> [THINGS TO DO]:
1. Duplicate a passage from the Memorize for Meaning page word for word, beginning at the words that contain "Introduction | An" and stopping after "the ars memoriae.".
2. Answer these questions from the Memorize for Meaning page:
(a) Who wrote On Memory, and in what year?
(b) Which two Renaissance writers leaned into Hermeticism and Neoplatonism?
(c) What did Stoic philosophers constantly ask learners to remember?

Memorize for Meaning
A course for taking back our minds by easily remembering life-changing ideas
"Memory is an indescribable good; for this reason, human skill cannot find the necessary words of praise to extol it; for he who remembers well, by either natural or artificial means, gleams like the sun and, like light in the darkness, provides brightness."
— Boncompagno da Signa, On Memory, 1230 A.D.
Introduction | An Antidote For The Phone Age | Approach | Cost | Course Index
Memorize for Meaning
What we memorize doesn’t sit in our brains like gold bars in a vault.
It can change us, and this is why ancient philosophers, medieval theologians, and Renaissance thinkers of very different ideologies spoke glowingingly of the ars memoriae.
Their arguments for practicing mnemonic techniques break down along a few lines:
It’s useful to have certain ideas on hand and not have to consult books or authorities. This make us more effective thinkers, leaders, and problem solvers. Most of all, these ideas help us do.
Some ideas enable “the good life,” if we make them part of us and our everyday operating system. Stoic philosophers, for instance, constantly asked learners to remember certain precepts so they could enact them in their lives. Ancient Christians had a similar line of argument. But it’s the same with self-help; ingraining positive habits and reframes for hard things is much easier when we’ve made them a part of us. To remember is to be. Or maybe we can’t be without remembrance.
Curatation of the mind through mnemonics can be a surprisingly enjoyable and rewarding experience (surprising for me, at least — I always hated memorizing). Renaissance practitioners describe blissful states that incentivized their memory practice in terms normally reserved for religious experiences.
Renaissance writers — like Giordano Bruno and Robert Fludd — leaned into Hermeticism and Neoplatonism to explain this pleasure. I don’t know enough about those topics to have an opinion.

> [DATASET EXCERPT]:
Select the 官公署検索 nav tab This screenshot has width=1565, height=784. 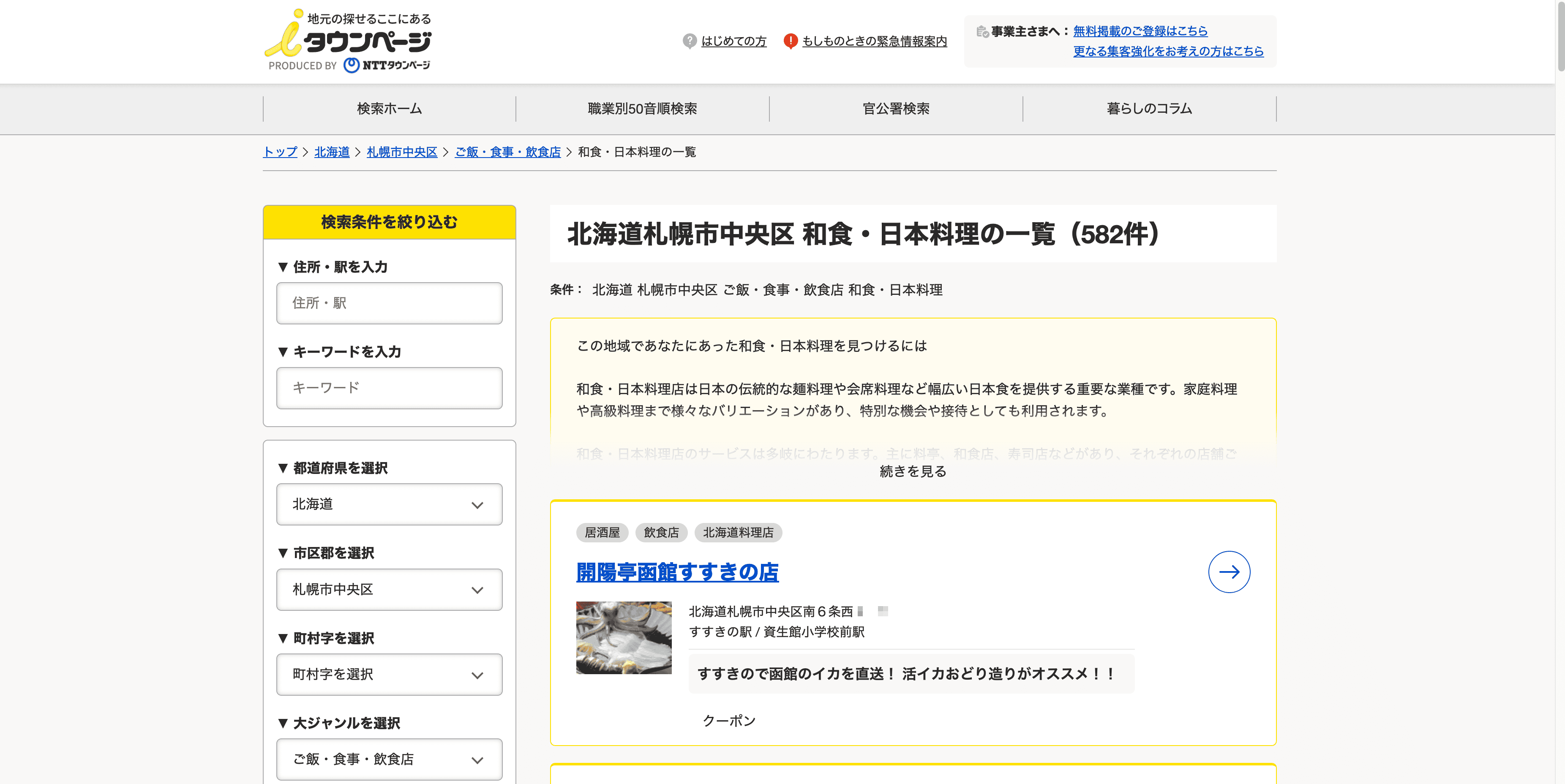tap(896, 109)
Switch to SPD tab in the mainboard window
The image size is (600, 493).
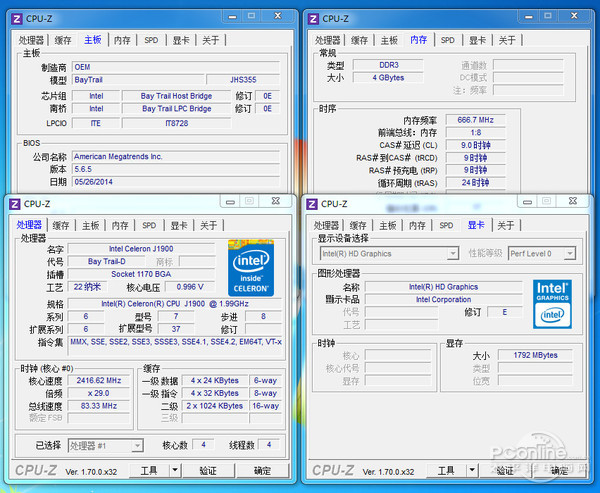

> [ANSWERS TO EACH TASK]:
1.
Introduction | An Antidote For The Phone Age | Approach | Cost | Course Index
Memorize for Meaning
What we memorize doesn’t sit in our brains like gold bars in a vault.
It can change us, and this is why ancient philosophers, medieval theologians, and Renaissance thinkers of very different ideologies spoke glowingingly of the ars memoriae.

2.
(a) Boncompagno da Signa, in 1230 A.D.
(b) Giordano Bruno and Robert Fludd.
(c) Certain precepts, so they could enact them in their lives.